Three-point Estimation looks at three values −

- the most optimistic estimate (O),
- a most likely estimate (M), and
- a pessimistic estimate (least likely estimate (L)).

There has been some confusion regarding Three-point Estimation and PERT in the industry. However, the techniques are different. You will see the differences as you learn the two techniques. Also, at the end of the PERT technique, the differences are collated and presented. If you want to look at them first, you can.

Three-point Estimate (E) is based on the simple average and follows triangular distribution.

**E = (O + M + L) / 3**

## Standard Deviation

In Triangular Distribution,

Mean = (O + M + L) / 3

Standard Deviation = √ [((O − E)^{2} + (M − E)^{2} + (L − E)^{2}) / 2]

### Three-point Estimation Steps

**Step 1** − Arrive at the WBS.

**Step 2** − For each task, find three values − most optimistic estimate (O), a most likely estimate (M), and a pessimistic estimate (L).

**Step 3** − Calculate the Mean of the three values.

**Mean = (O + M + L) / 3**

**Step 4** − Calculate the Three-point Estimate of the task. Three-point Estimate is the Mean. Hence,

**E = Mean = (O + M + L) / 3**

**Step 5** − Calculate the Standard Deviation of the task.

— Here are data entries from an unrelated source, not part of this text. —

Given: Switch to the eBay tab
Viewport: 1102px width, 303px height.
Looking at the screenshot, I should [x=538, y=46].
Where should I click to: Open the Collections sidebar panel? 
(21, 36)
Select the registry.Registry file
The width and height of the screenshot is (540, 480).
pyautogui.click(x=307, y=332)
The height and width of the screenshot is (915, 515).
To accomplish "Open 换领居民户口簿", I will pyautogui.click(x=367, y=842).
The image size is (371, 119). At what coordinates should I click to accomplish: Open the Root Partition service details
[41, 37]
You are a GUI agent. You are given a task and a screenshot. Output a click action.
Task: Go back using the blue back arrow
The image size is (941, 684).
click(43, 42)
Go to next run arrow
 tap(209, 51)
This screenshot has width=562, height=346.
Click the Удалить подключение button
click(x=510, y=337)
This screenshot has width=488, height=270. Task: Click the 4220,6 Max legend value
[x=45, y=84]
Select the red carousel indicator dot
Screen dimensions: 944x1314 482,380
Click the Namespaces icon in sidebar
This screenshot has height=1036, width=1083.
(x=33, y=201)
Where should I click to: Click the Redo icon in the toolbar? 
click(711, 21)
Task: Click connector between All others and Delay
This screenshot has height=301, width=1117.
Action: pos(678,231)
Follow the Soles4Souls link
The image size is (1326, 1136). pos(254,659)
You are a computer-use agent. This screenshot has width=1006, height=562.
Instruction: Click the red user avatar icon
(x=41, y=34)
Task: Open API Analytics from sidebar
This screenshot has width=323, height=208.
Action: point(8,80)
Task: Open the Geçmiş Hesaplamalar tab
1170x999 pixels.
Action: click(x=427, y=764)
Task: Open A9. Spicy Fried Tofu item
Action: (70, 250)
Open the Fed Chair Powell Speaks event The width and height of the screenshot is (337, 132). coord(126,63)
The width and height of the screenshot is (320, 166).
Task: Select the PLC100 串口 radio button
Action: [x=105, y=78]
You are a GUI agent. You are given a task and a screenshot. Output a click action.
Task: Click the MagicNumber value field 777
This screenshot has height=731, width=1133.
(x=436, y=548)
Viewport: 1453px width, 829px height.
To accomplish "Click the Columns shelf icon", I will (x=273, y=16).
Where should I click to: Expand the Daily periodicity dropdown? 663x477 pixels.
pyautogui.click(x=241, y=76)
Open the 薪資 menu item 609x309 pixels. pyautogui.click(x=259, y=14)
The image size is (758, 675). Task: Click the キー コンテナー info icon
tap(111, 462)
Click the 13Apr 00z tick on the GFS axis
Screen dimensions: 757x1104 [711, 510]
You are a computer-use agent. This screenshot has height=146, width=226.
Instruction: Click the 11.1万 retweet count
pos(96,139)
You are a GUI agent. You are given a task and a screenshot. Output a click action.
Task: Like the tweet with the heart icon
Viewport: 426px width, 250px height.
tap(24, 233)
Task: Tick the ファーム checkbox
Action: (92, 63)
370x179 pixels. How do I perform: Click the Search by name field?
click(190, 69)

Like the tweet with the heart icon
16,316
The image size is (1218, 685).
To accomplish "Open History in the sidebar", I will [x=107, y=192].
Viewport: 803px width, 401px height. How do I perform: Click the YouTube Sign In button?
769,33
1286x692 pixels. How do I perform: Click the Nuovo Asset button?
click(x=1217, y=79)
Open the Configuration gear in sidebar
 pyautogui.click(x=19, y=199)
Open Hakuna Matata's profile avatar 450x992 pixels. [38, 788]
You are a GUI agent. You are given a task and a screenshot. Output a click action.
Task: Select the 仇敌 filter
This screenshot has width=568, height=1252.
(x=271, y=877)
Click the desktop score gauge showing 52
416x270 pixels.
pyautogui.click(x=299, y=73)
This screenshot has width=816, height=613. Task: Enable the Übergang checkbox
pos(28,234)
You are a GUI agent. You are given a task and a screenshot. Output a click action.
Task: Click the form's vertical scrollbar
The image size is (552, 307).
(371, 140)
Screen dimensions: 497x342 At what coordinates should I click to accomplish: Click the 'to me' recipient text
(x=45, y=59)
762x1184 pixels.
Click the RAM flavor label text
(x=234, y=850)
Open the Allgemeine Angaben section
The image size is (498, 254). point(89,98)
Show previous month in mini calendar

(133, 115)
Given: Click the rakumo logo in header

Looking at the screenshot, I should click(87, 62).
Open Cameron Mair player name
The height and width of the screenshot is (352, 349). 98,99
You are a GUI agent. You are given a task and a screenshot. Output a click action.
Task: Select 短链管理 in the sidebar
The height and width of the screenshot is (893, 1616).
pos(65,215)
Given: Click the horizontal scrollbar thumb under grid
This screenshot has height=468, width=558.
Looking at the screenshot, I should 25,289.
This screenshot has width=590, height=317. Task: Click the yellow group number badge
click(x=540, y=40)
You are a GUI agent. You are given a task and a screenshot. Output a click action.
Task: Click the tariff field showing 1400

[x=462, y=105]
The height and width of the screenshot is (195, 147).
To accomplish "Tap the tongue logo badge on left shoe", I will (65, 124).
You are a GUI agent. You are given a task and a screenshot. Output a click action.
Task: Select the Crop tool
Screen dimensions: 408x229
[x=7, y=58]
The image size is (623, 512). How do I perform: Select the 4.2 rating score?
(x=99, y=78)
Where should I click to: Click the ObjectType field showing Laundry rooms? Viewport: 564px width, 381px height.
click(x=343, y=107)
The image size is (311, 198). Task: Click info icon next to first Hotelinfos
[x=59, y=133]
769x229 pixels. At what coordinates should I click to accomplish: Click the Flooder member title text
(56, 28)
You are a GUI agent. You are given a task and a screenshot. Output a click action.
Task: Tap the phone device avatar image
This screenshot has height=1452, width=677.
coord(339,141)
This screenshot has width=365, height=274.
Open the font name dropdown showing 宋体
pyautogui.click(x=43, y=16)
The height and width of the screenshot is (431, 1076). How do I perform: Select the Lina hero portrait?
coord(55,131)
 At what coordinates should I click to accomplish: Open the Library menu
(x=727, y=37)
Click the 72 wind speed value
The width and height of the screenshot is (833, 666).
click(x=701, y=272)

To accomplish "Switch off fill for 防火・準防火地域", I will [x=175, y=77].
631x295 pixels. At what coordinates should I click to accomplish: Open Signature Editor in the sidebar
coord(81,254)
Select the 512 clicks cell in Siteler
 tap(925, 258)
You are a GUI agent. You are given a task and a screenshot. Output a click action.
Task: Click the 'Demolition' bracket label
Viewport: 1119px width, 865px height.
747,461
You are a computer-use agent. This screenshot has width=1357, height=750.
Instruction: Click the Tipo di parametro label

**Standard Deviation (SD) = √ [((O − E) ^{2} + (M − E)^{2} + (L - E)^{2})/2]**

**Step 6** − Repeat Steps 2, 3, 4 for all the Tasks in the WBS.

**Step 7** − Calculate the Three-point Estimate of the project.

**E (Project) = ∑ E (Task)**

**Step 8** − Calculate the Standard Deviation of the project.

**SD (Project) = √ (∑SD (Task) ^{2})**

## Convert the Project Estimates to Confidence Levels

The Three-point Estimate (E) and the Standard Deviation (SD) thus calculated are used to convert the project estimates to “Confidence Levels”.

The conversion is based such that −

- Confidence Level in E +/– SD is approximately 68%.
- Confidence Level in E value +/– 1.645 × SD is approximately 90%.
- Confidence Level in E value +/– 2 × SD is approximately 95%.
- Confidence Level in E value +/– 3 × SD is approximately 99.7%.

Commonly, the 95% Confidence Level, i.e., E Value + 2 × SD, is used for all project and task estimates.